TEXT SEGMENT START
Shunt Insufficiency


Shunt insufficiency is a pathological change in the esophagotracheal fistula (= the shunt), as the consequence of which fluid escapes from the esophagus into the trachea, along/around the voice prosthesis. There is no adequate seal between the esophagotracheal fistula and the voice prosthesis.

Frequency: 13-27% of all voice prosthesis changes (27% Laccourreye O. et al. (1997), 13% Op de Coul BM et al. (2000), 26% de Raucourt D. et al. (1998)

Ill. A. The shunt is swollen, with the flange of the voice prosthesis cutting in.
Iii. B. Following removal of the voice prosthesis, it can be seen that necrotic tissue developed (1) under the compression by the prostheses flanges.
Ill. C: Dilated atrophic shunt, wall thickness 3 mm, and in the typical “pear-shape”.
Ill. D: Dilated atrophic shunt, 3 mm wall thickness on the cranial circumference and 6 mm on the caudal circumference.
TEXT SEGMENT END
EXTRACTED MATERIAL START
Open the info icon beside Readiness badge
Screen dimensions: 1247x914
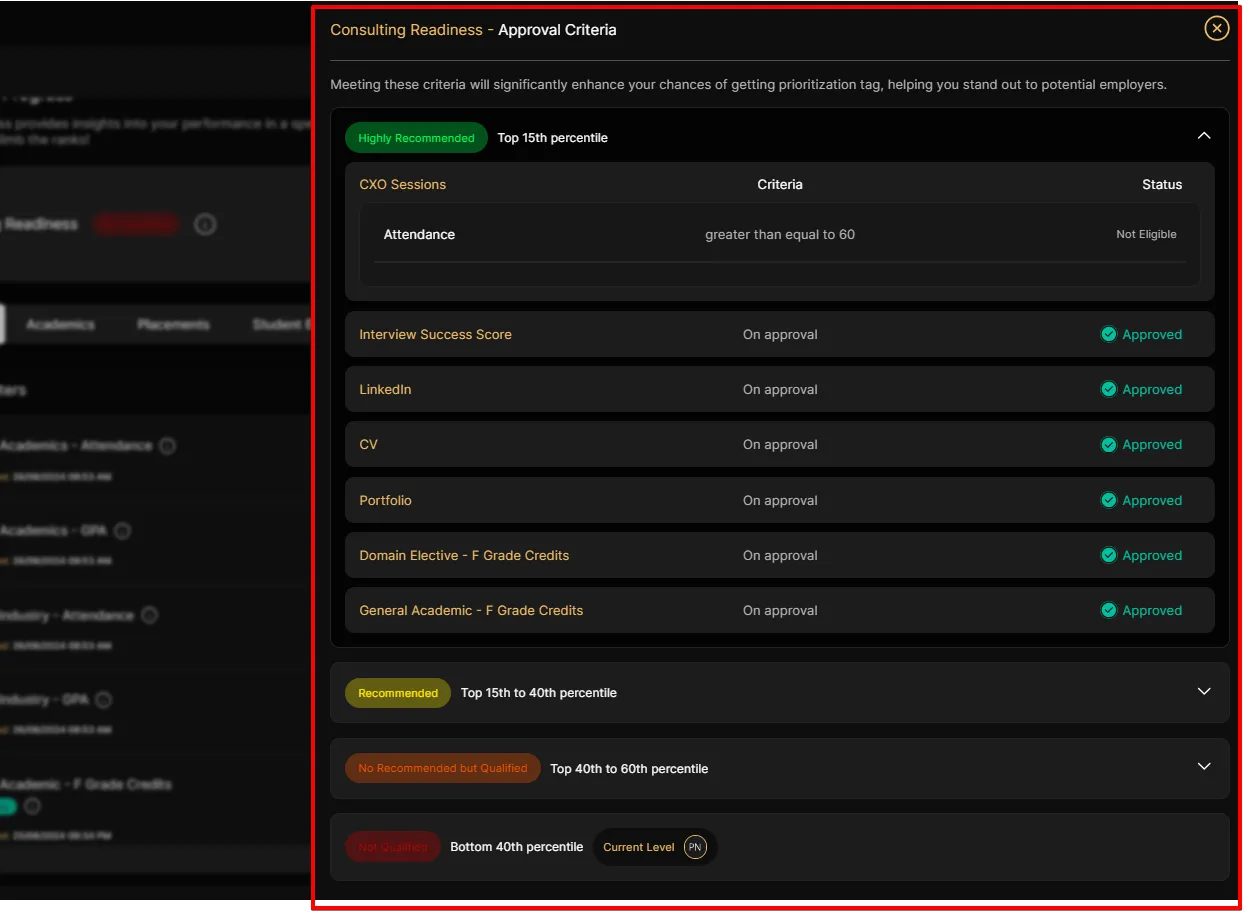click(x=205, y=225)
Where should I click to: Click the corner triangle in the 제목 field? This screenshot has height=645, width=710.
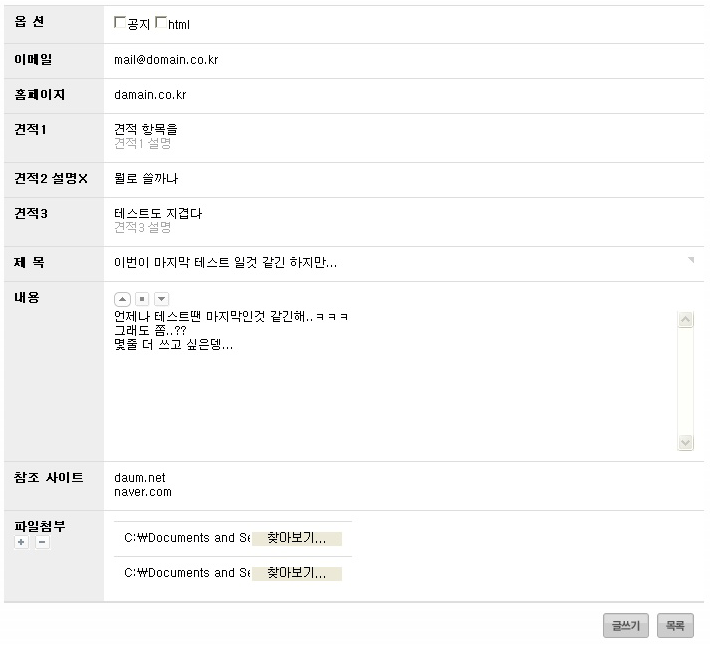click(690, 260)
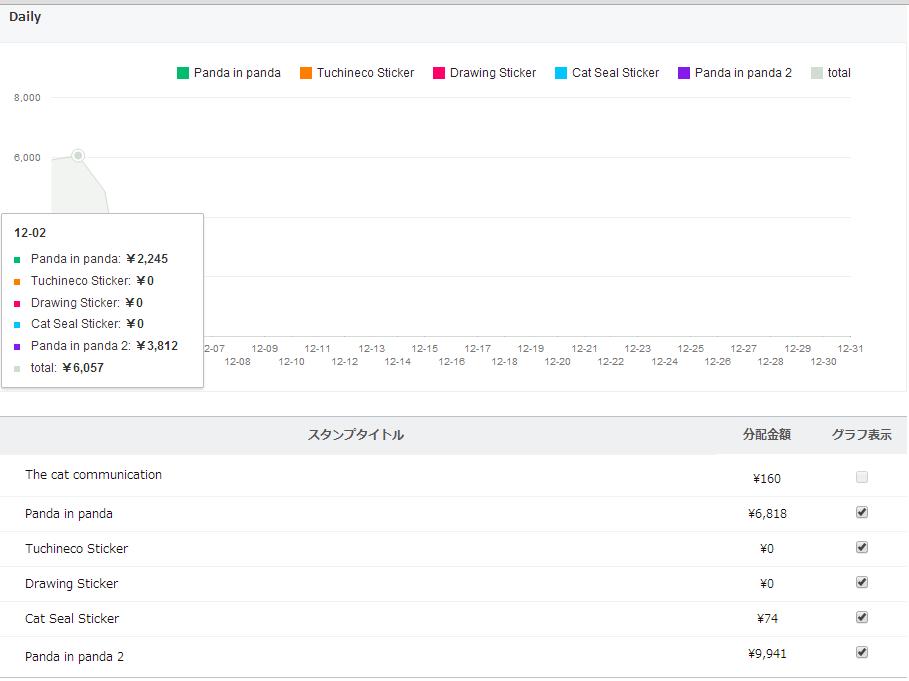Uncheck Tuchineco Sticker graph checkbox

tap(862, 547)
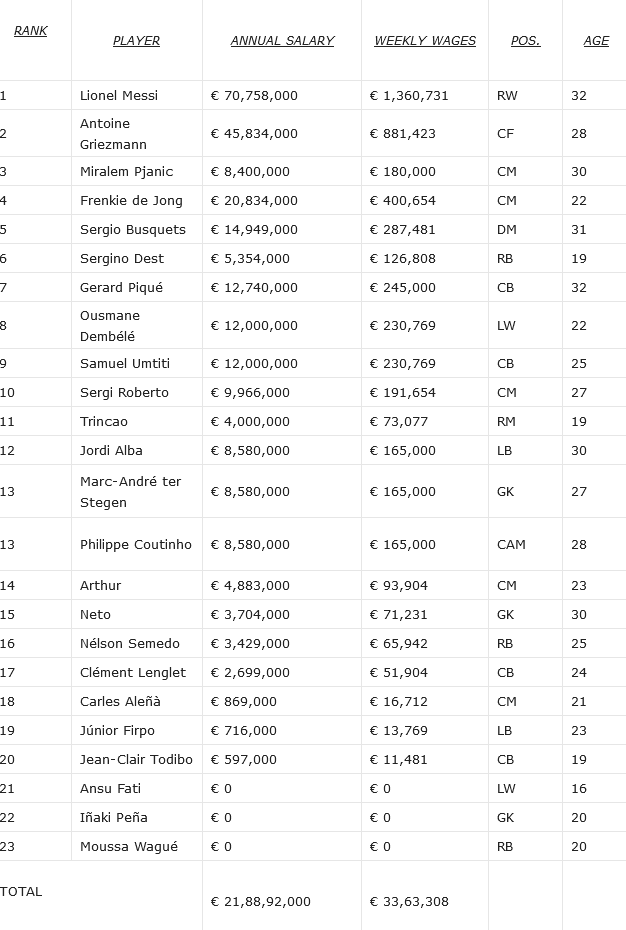Image resolution: width=626 pixels, height=930 pixels.
Task: Click the PLAYER column header
Action: (x=136, y=41)
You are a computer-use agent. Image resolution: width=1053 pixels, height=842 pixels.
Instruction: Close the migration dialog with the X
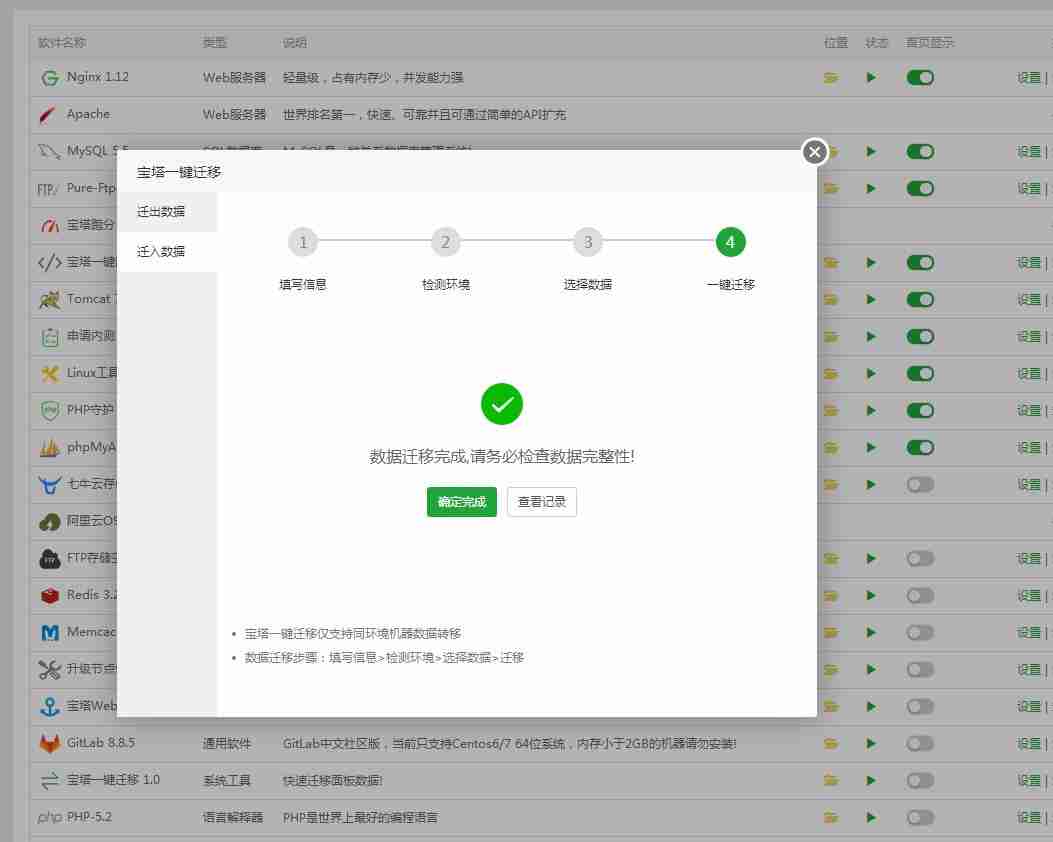814,152
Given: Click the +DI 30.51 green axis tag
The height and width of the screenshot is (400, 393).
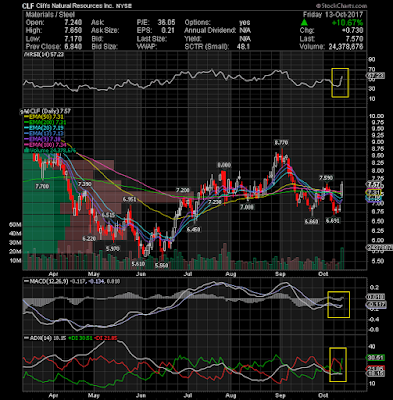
EXTRACTED MATERIAL END
▶ [PROBLEM SET]:
1 - Please list each study the shunt insufficiency text cites for frequency, with its year and the percentage given for it.
2 - Write the next part of the shunt insufficiency text, starting after its final illustration caption.
The listing plays no part in what comes next.

▶ [RESPONSES FOR EACH TASK]:
1 -
- Laccourreye O. et al. (1997): 27%
- Op de Coul BM et al. (2000): 13%
- de Raucourt D. et al. (1998): 26%

2 -
We differentiate between two types of shunt insufficiency: the infected necrotic shunt, and the dilated atropic shunt.

Infected necrotic shunt

An infected necrotic shunt occurs acutely as the result of a local infection of the shunt and prosthesis. The swelling of the shunt leads to a compression of the shunt tissue between the flanges of the voice prosthesis (ill. A), which results in necroses of the shunt tissue. Leakage occurs as these necroses break down.

Development of an infected necrotic shunt

A: The voice prosthesis is correctly positioned in the shunt.
B: The shunt swells, e.g. as the result of an infection. The flanges of the voice prosthesis are pushed to the outside, exerting pressure on the shunt tissue.
C: If the flange of voice prosthesis presses against the shunt tissue, this will result in necrosis of the shunt tissue between the flanges.
D: The necrotic shunt tissue is broken down by infection. The shunt becomes unstable and no longer seals properly. This results in periprosthetic leakage. The voice prosthesis may be lost.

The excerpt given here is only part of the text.